# Looking for a camp



## dunroven (Dec 6, 2004)

My husband, a retired but active pastor, says that he would be interested in looking at either land that could be used for a primitive youth camp or an existing camp that has fallen on hard times. Location on a canoeing river would be a plus, expanding search to the midwest.


----------



## Pony (Jan 6, 2003)

dunroven said:


> My husband, a retired but active pastor, says that he would be interested in looking at either land that could be used for a primitive youth camp or an existing camp that has fallen on hard times. Location on a canoeing river would be a plus, expanding search to the midwest.



You might want to check out Jaxemma's post that went up yesterday.

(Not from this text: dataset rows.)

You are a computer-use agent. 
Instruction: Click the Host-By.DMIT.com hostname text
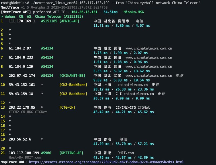pos(25,157)
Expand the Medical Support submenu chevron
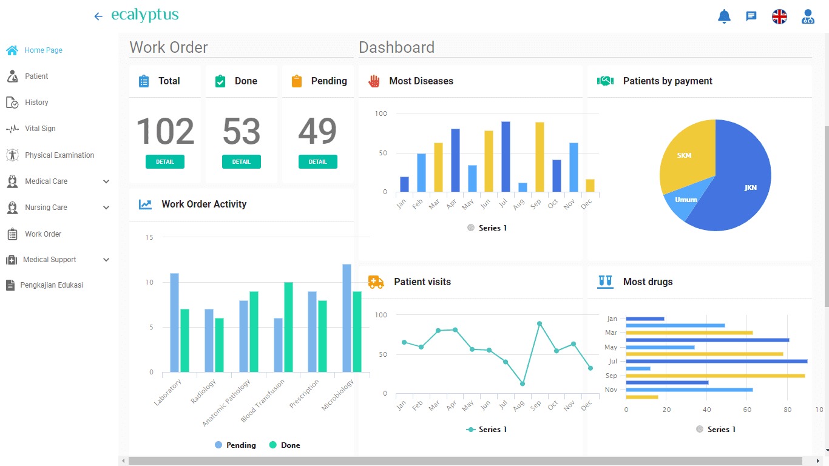829x466 pixels. (x=106, y=260)
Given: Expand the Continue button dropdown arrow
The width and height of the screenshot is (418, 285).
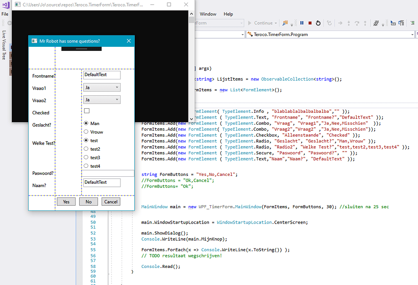Looking at the screenshot, I should [276, 23].
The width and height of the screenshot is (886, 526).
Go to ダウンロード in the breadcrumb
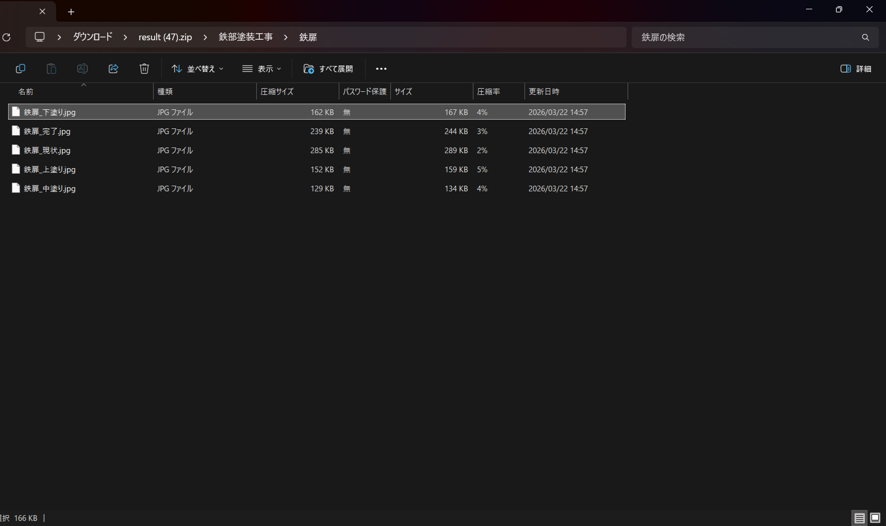click(92, 37)
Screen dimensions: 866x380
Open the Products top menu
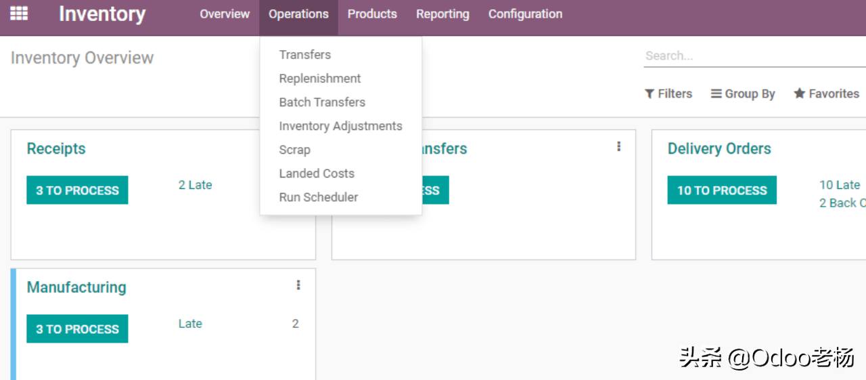click(x=372, y=14)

http://homesteadingtoday.com/showthread.php?t=217720

Pony!


----------



## dunroven (Dec 6, 2004)

I guess I should have posted, in Missouri or Arkansas. I thought I had put that in there but you know how it is when your mind goes, and mine goes a lot! LOL

Well, I guess I kinda sorta did. I did say midwest, which would take in actually, Missouri, Arkansas, Iowa, Eastern Oklahoma, that type of thing.


----------



## Cat (Jun 19, 2004)

There's actually an old horseback tour type camp in NW AR that has been for sale for a few years. The Buffalo is nearby. You want me to get the information when I go down in mid-December?


----------



## Cat (Jun 19, 2004)

100+ acres, if I remember correctly.


----------



## Severian (Oct 22, 2006)

I have 60 acres for sale in Stover, MO. It is off of Little Buffalo Rd. Lake of the Ozarks is a huge lake, only 3 miles away. If 60 acres is too much, I _might_ be talked into splitting off a smaller parcel.


----------



## dunroven (Dec 6, 2004)

Do either of these properties have any kind of house on them at all?

Also, do you know if there is willingness to have a person buy them on contract with no money down?

Thanks!


----------



## Severian (Oct 22, 2006)

dunroven said:


> Do either of these properties have any kind of house on them at all?
> 
> No house
> 
> ...


----------



## dunroven (Dec 6, 2004)

Appreciate the response. Thank you


----------